Diversas rodadas de conversações aconteceram desde então, mas a Associação de Clubes Europeus, que representa cerca de 270 clubes, continua a se opor ao plano. O mesmo vale para o Fórum das Ligas Mundiais.
"Enquanto eu for presidente da Uefa, não haverá espaço para a promoção de empreitadas egoístas ou ocultas por trás de falsos pretextos", disse Ceferin, a um ministro da União Europeia em maio. "Não posso aceitar que algumas pessoas, cegadas pela busca de lucro, estejam considerando vender a alma de torneios de futebol a nebulosos fundos privados".
"O dinheiro não governa e o modelo esportivo da Europa precisa ser respeitado.

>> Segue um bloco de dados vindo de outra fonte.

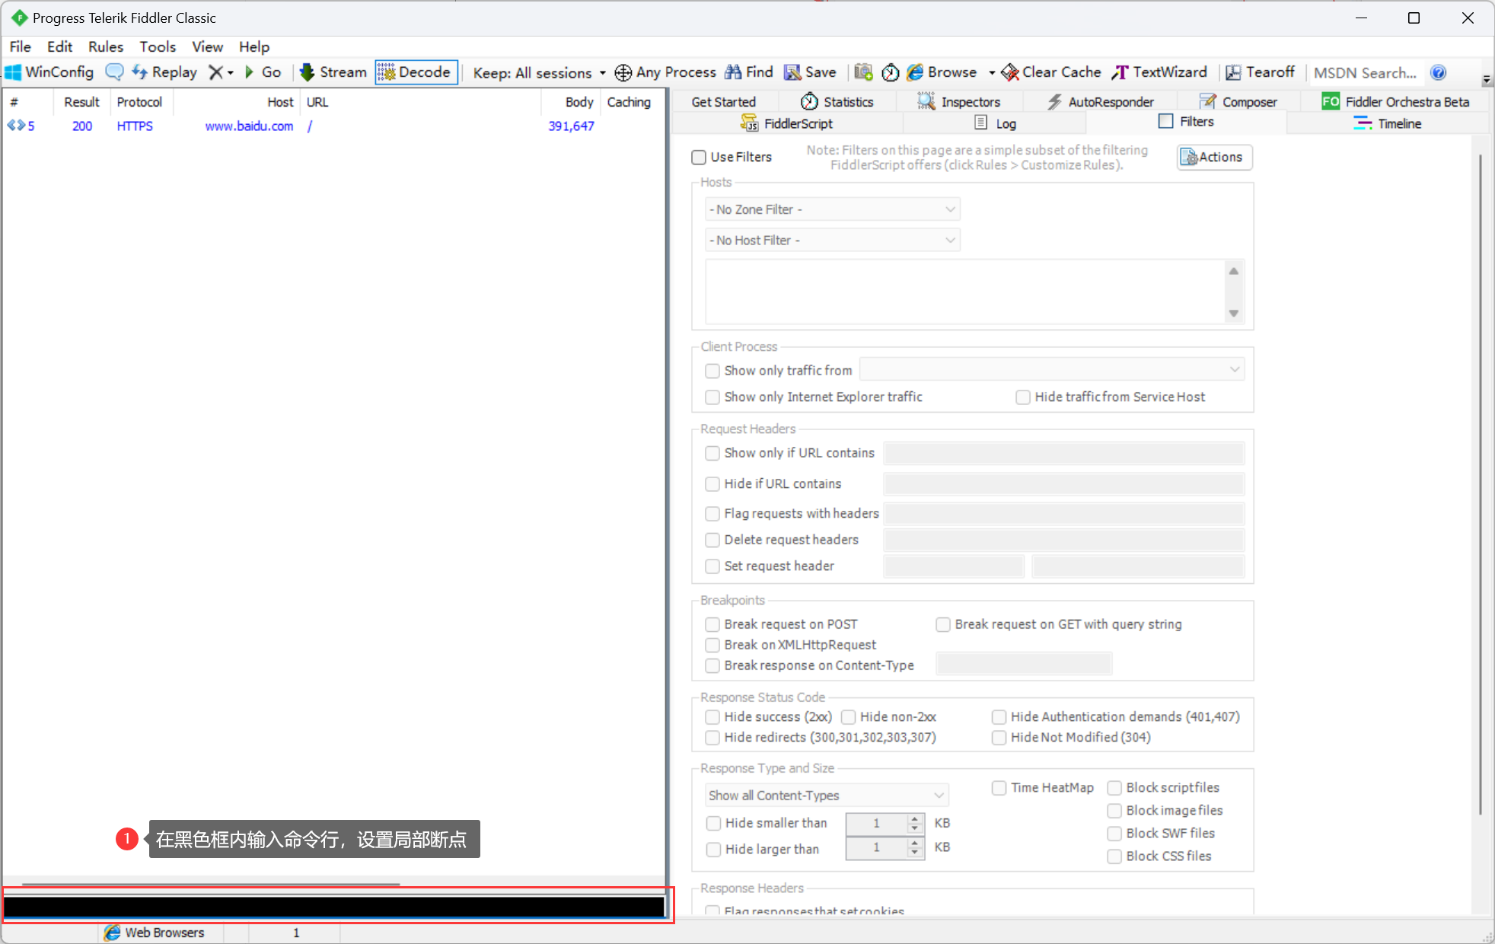This screenshot has height=944, width=1495.
Task: Check Break request on POST
Action: (x=712, y=624)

O futebol não está à venda. Não permitirei que suas estruturas sejam sacrificadas no altar de um mercantilismo altamente cínico e impiedoso", completou.
Mas, para a Infantino, obter a aprovação da proposta representaria um empuxo em momento oportuno. Ele busca a reeleição em 2019 e prometeu elevar o financiamento a projetos de desenvolvimento em cada um dos 211 países membros da Fifa.
O debate sobre o plano foi deixado de lado durante a Copa do Mundo deste ano, para que ela transcorresse de maneira cordial. A oferta do fundo e a criação dos novos torneios ficaram de fora da agenda durante a última reunião do conselho, à véspera da Copa do Mundo da Rússia, em junho.
Infantino e Ceferin mal se falam desde a contenciosa reunião de março, que membros veteranos do conselho descreveram como o evento mais acrimonioso a que já compareceram. Infantino vem usando contatos que cultivou em seus anos como executivo da Uefa para persuadir os maiores clubes a apoiar seu plano.
O SoftBank vem mantendo a discrição, desde que surgiu a notícia sobre seus planos, seis meses atrás. A empresa contratou a consultoria de gestão McKinsey para avaliar sua oferta.
De acordo com pessoas informadas sobre a situação, o SoftBank recuou quanto ao prazo limite inicial de 60 dias que tinha imposto à Fifa para concluir as negociações sobre o plano. A proposta envolve US$ 2 bilhões (R$ 7,5 bilhões) garantidos para cada edição da liga de seleções e US$ 3 bilhões (R$ 11 bilhões) para cada Mundial de Clubes.
Ao organizarem a oposição aos planos de Infantino, os clubes europeus também vêm sendo cortejados por outros interessados em criar um novo e prestigioso torneio. Entre eles está a Relevant Sports, uma empresa ligada a Stephen Ross, o dono do Miami Dolphins da NFL, que já organiza a Copa Internacional dos Campeões, uma série anual de amistosos disputados ao redor do mundo, e que inclui partidas na América do Norte. A Relevant quer um formato mais competitivo e conversou com a Uefa sobre seus planos, de acordo com pessoas informadas sobre as discussões.